Injuries are the bane of all runners. At best, the pain is uncomfortable; at worst, it’s debilitating. Other than popping an Ibuprofen and grabbing an ice pack, what can we do to promote a speedy recovery?
While there are plenty of complementary treatments (acupuncture, massage) and procedures (surgery), few know of the alternative treatment known as biopuncture. Originating in Europe and entering the states in the late 2000’s, the bioregulatory based therapy is considered a more natural approach to treating injury and involves injecting the patient with a diluted solution comprised of minerals and plant-based material or what is sometimes referred to as biological products.
Podiatrist Dr.
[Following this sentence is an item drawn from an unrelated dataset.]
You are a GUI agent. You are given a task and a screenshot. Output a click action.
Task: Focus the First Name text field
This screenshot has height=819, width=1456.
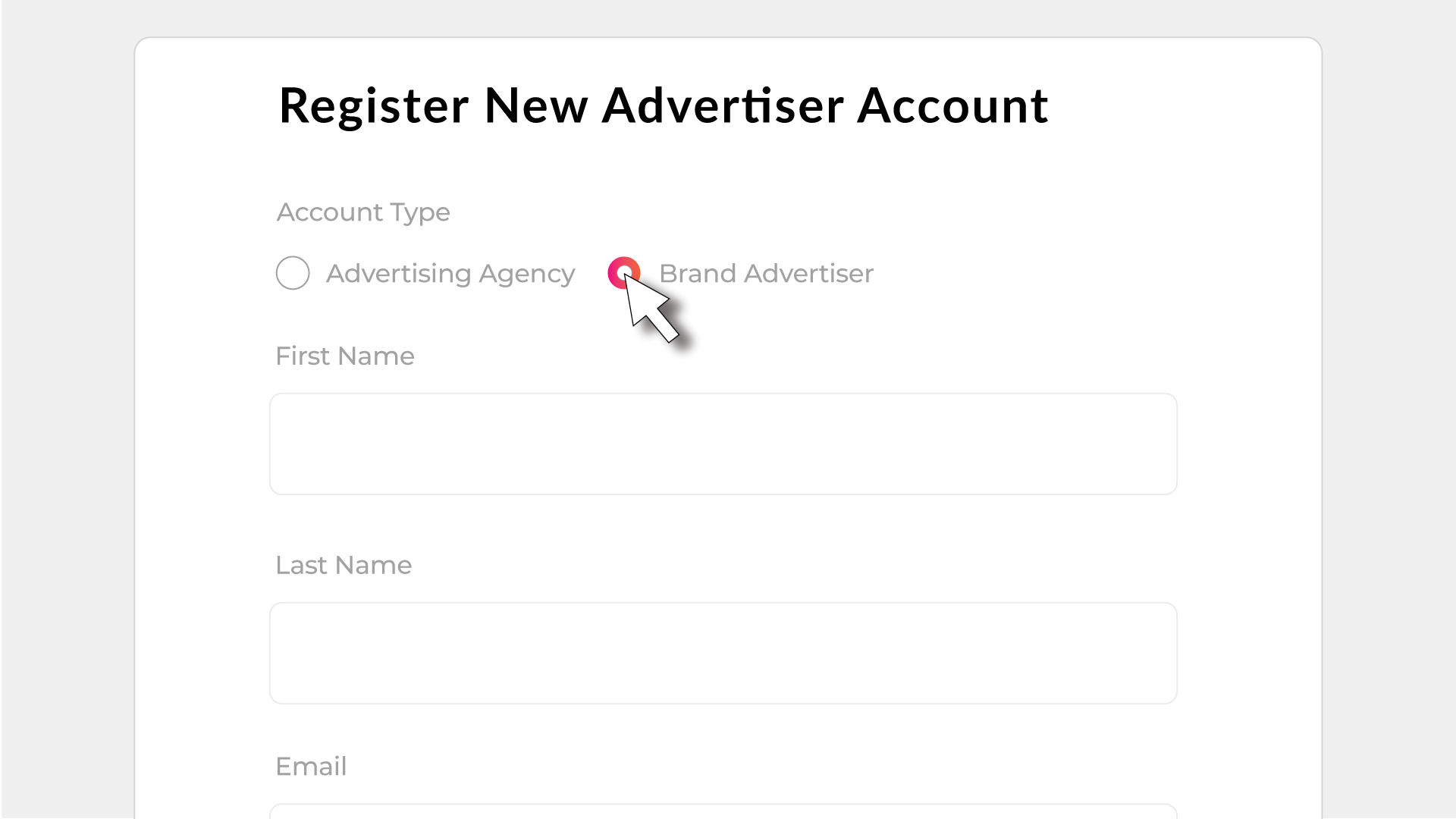(723, 444)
Josef J. Geldwert, Director of The Center for Podiatric Care and Sports Medicine in New York, has been using the treatment in his practice since 2007. Board-certified in foot and ankle surgery, his practice has been sought out by runners and other athletes since opening its doors in 1990.
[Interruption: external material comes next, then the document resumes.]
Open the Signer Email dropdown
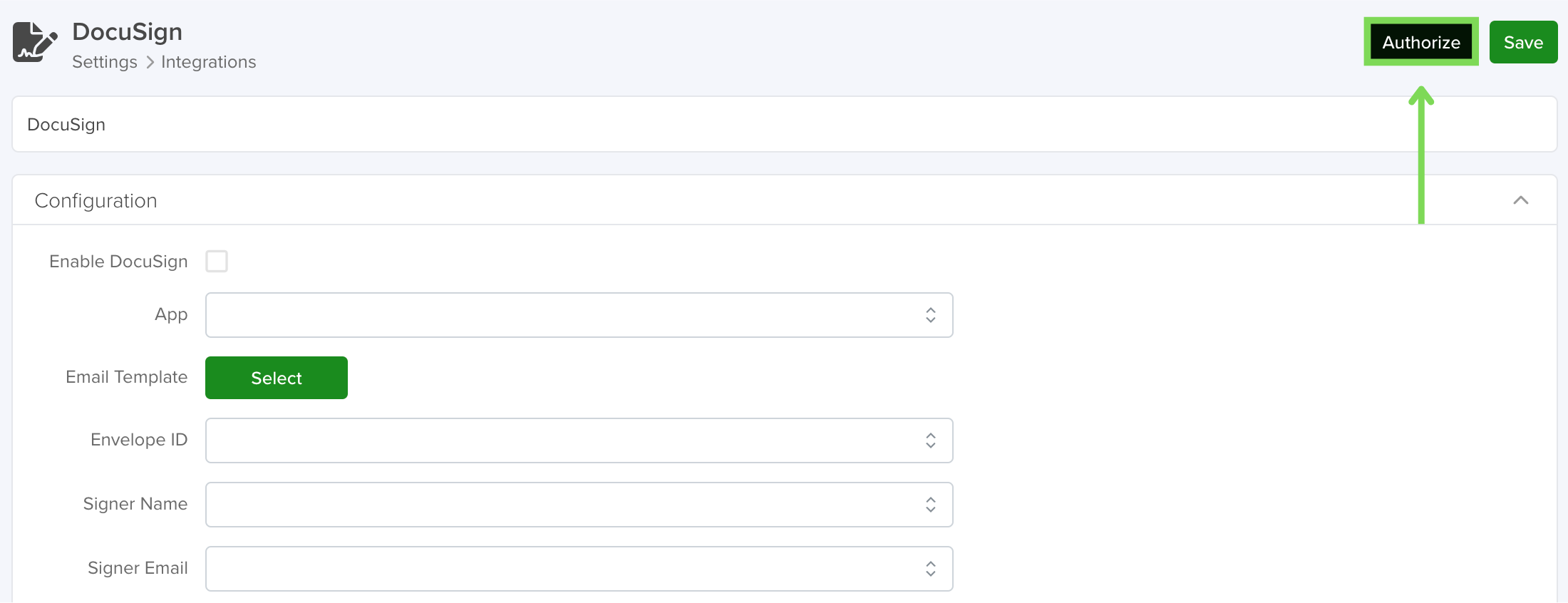tap(579, 569)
“Biopuncture is safe and effective and is used to stimulate the natural healing process,” he shared. “We have used it for common running injuries like plantar fasciitis and Achilles tendinitis as well as for ankle sprains. We [use it] with patients who have [had] failed conventional treatments or in situations where cortisone is inappropriate, especially around tendons.”
Unlike more traditional injection therapies that work by suppressing symptoms of injury, such as swelling, bruising or pain, the solutions used in biopuncture activate the body’s own healing mechanisms. This occurs mainly by stimulating the systems in the body that promote tissue repair and blood circulation. Along with issues common to athletes, such as muscle tears, tendonitis, strains or sprains, it has also been used to treat allergies, digestive issues, headaches and even asthma.
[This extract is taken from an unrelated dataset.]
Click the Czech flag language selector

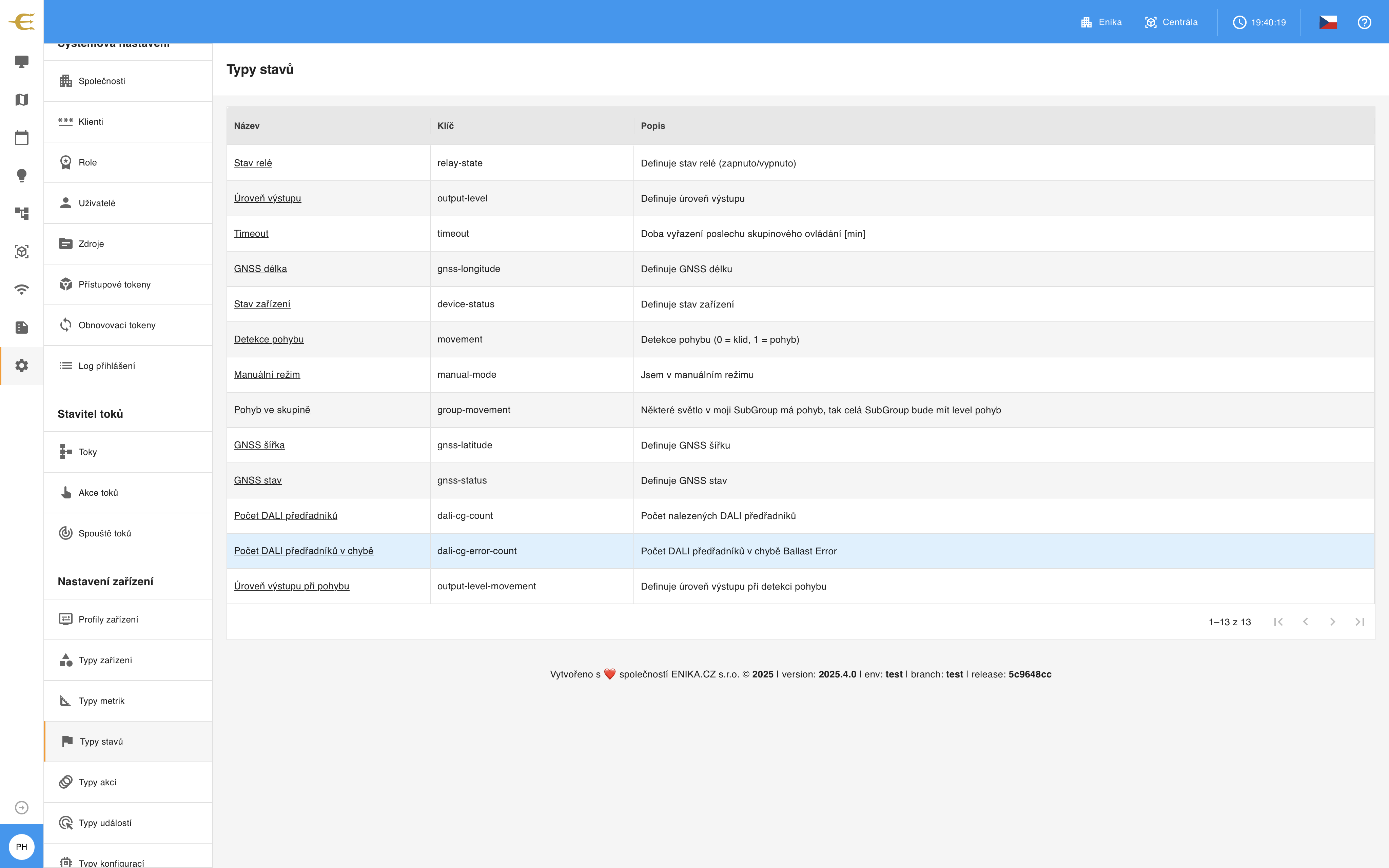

Treatments are straightforward: After an examination and diagnosis, patients are given what are known as micro-doses of a solution into muscles, joints or tendons. Needles are thin, resulting in minimal, if any, discomfort. Multiple areas can be injected in one sitting and sessions take between 20 to 60 minutes. The cost of treatment ranges between $70-$120 dollars per visit.
The ingredients that go into a biopuncture vary and include botanicals such as chamomile or arnica to bio-identical hormones or platelet rich plasma. For athletic injuries, the more commonly used biological products are Traumeel, Zeel or Lymphomyosot. In a 2011 clinical study published in the International Journal of General Medicine, Traumeel was shown to be effective at treating acute musculoskeletal injuries and is known for its anti-inflammatory properties. Zeel, also an anti-inflammatory, is often used to treat joint pain. A recent clinical trial showed it effective in reducing moderate-to-severe knee pain when mixed with Traumeel. Lymphomyosot aids in tissue repair. For those looking to reduce the amount of over-the-counter pain relievers or avoid the side effects of cortisone, these could provide an effective alternative.
Like many natural remedies, it can take time to see the effects. “Typically, five sessions,” Dr. Geldwert explained. “But it can be longer depending on how long the injury has been present.” He also notes that for more serious injuries like a complete tendon or ligament rupture, biopuncture may not be the most appropriate course of treatment. You don’t have to see your general practitioner for a referral but finding a doctor who is certified in biopuncture techniques and knowledgeable about different formulas is recommended. While most insurance companies do not cover the cost, if you’re eager to resume your training or address a reoccurring issue, it may be worth exploring.